Risk-free investments and their comparison with simple risky strategies in pension insurance model: solving singular problems for integro-differential equations

A collective pension insurance (life annuity) model is investigated in the case of risk-free investments, i.e., when the whole surplus of an insurance company at each time is invested in risk-free asset (bank account). This strategy is compared with previously studied simple risky investment strategies, according to which, irrespective of the surplus of an insurance company, a constant positive fraction of this surplus at each time consists of risky assets (stocks), while the remaining fraction is invested in a bank account. The strategies are compared in terms of a traditional solvency criterion, namely, the survival probability. The original insurance model is dual to the classical Cram–Lundberg model: the variation in the surplus over the portfolio of same-type contracts is described by the sum of a decreasing deterministic linear function corresponding to total pension payments and a compound Poisson process with positive jumps corresponding to the income gained by the company at the moments of transferring policyholders' property.
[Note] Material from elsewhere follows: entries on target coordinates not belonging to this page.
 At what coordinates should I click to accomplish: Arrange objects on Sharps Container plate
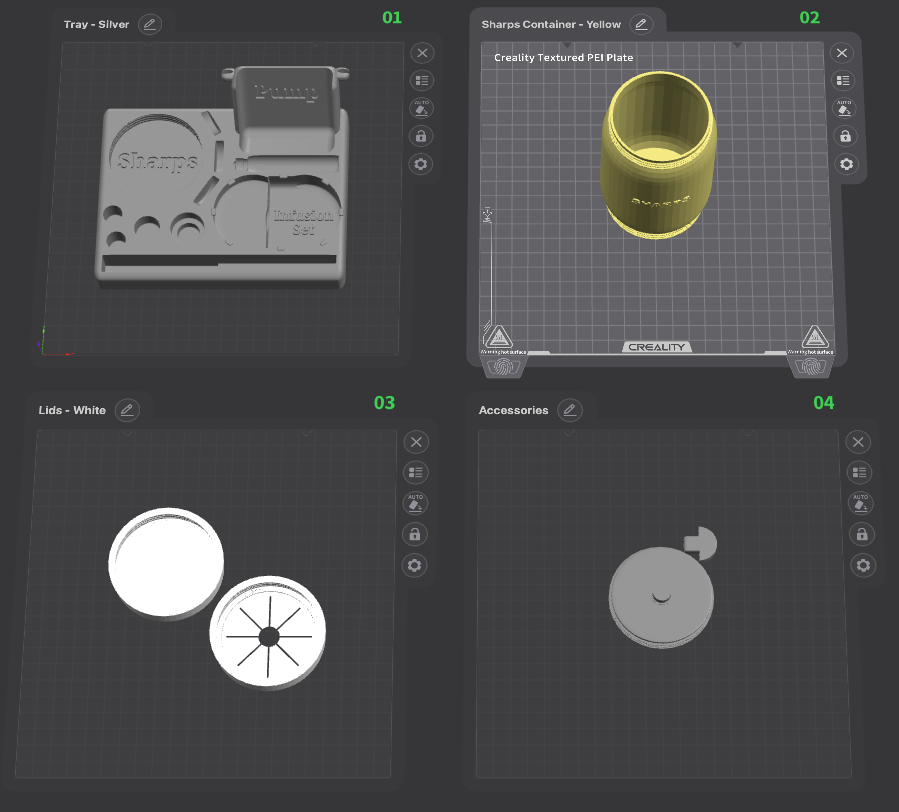click(844, 81)
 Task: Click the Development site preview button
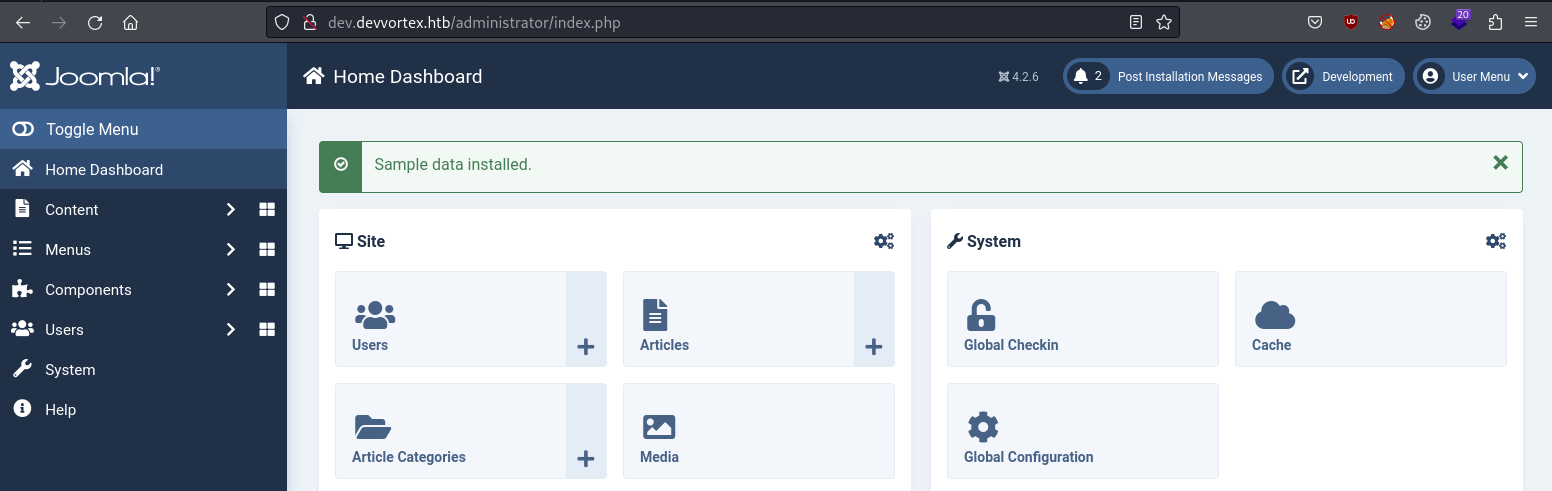point(1343,76)

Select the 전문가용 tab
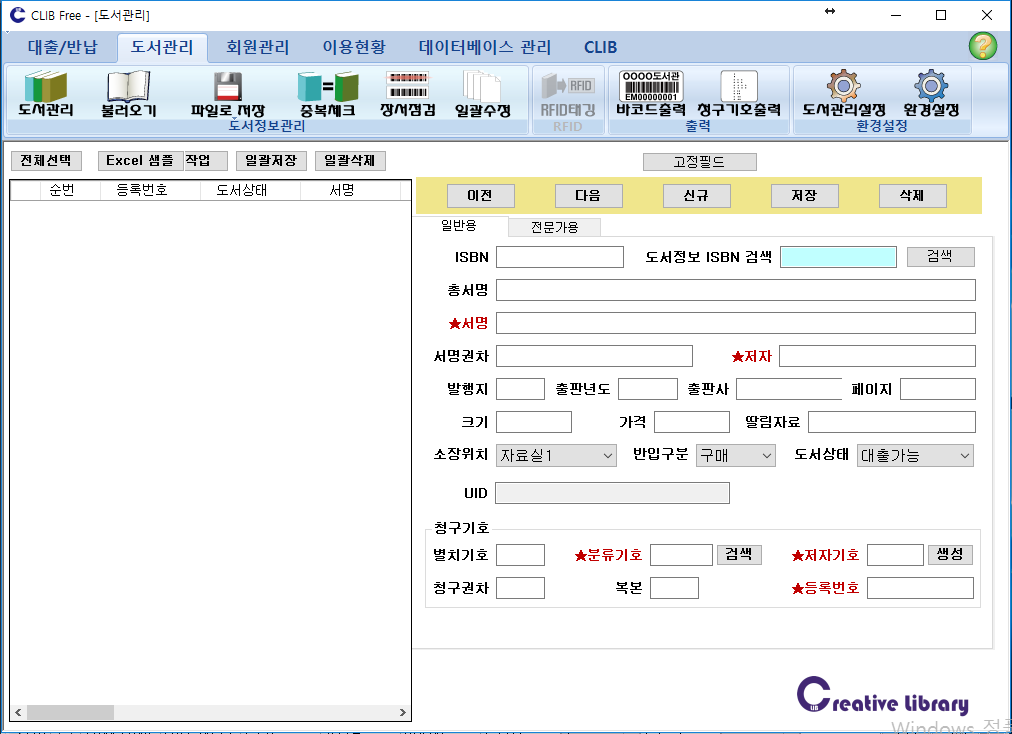[x=554, y=227]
In the case of an exponential jump size distribution and risk-free investments, it is shown that the survival probability regarded as a function of the initial surplus defined on the nonnegative real half-line is a solution of a singular problem for an integro-differential equation with a non-Volterra integral operator. The solution of the stated problem is obtained, its properties are analytically examined, and numerical examples are given. Examples are used to compare the influence exerted by risky and risk-free investments on the survival probability in the given model.